DHS erroneously seizes 84,000 domains, falsely accuses them of trafficking in child porn

The DHS's Immigration and Customs Enforcement department has lately claimed for itself the right to seize and shutter domain names without substantial due process. Unsurprisingly, it is now making enormous, crushing errors as it exercises its self-appointed role as domain cop. The latest bungle? Erroneously shutting down 84,000 domains and replacing their content with a warning accusing them and their visitors of trafficking in child porn.


The domain in question is mooo.com, which belongs to the DNS provider FreeDNS. It is the most popular shared domain at afraid.org and as a result of the authorities' actions a massive 84,000 subdomains were wrongfully seized as well.

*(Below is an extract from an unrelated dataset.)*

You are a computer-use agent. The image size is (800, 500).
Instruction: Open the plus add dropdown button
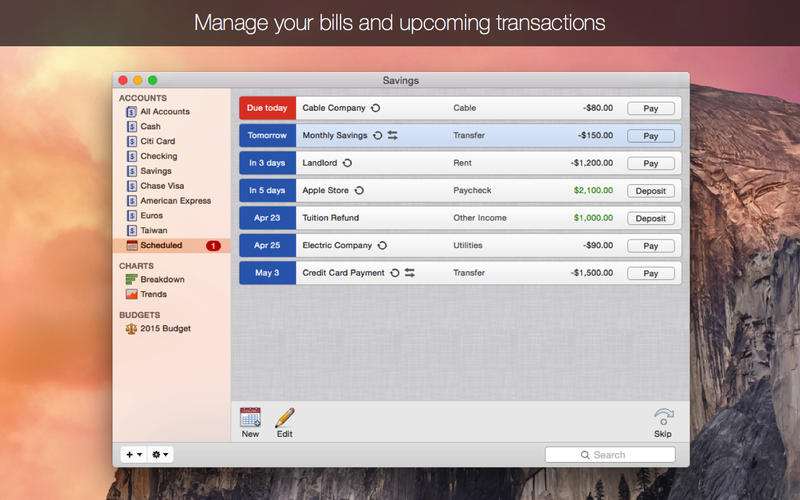[x=133, y=455]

All sites were redirected to the banner below.

The FreeDNS owner was taken by surprise and quickly released the following statement on their website. "Freedns.afraid.org has never allowed this type of abuse of its DNS service. We are working to get the issue sorted as quickly as possible."

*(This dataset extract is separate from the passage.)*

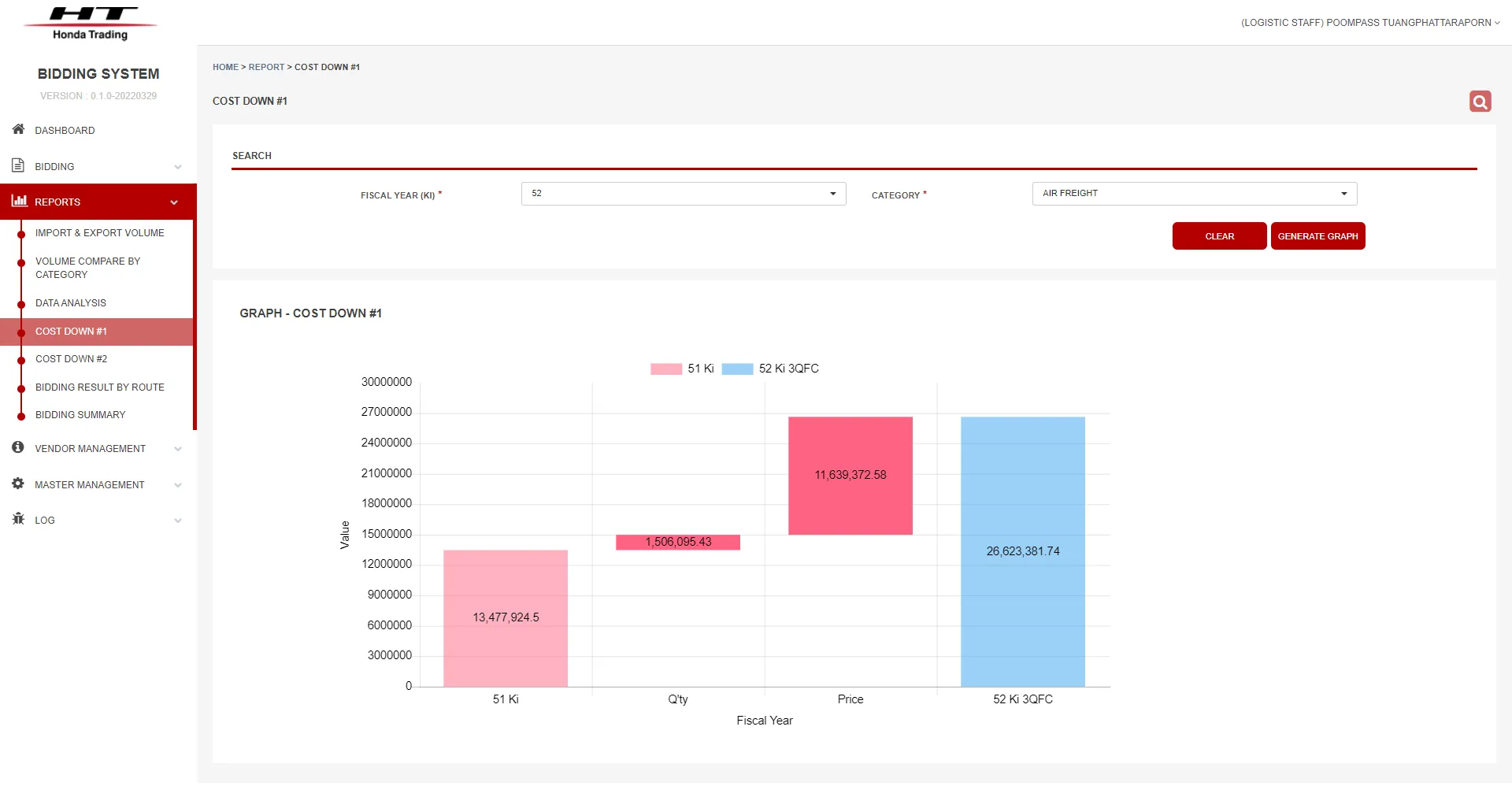Click the Master Management gear icon
1512x797 pixels.
point(18,484)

Eventually, on Sunday the domain seizure was reverted and the subdomains slowly started to point to the old sites again instead of the accusatory banner. However, since the DNS entries have to propagate, it took another 3 days before the images disappeared completely.

Most of the subdomains in question are personal sites and sites of small businesses. A search on Bing still shows how innocent sites were claimed to promote child pornography. A rather damaging accusation, which scared and upset many of the site's owners.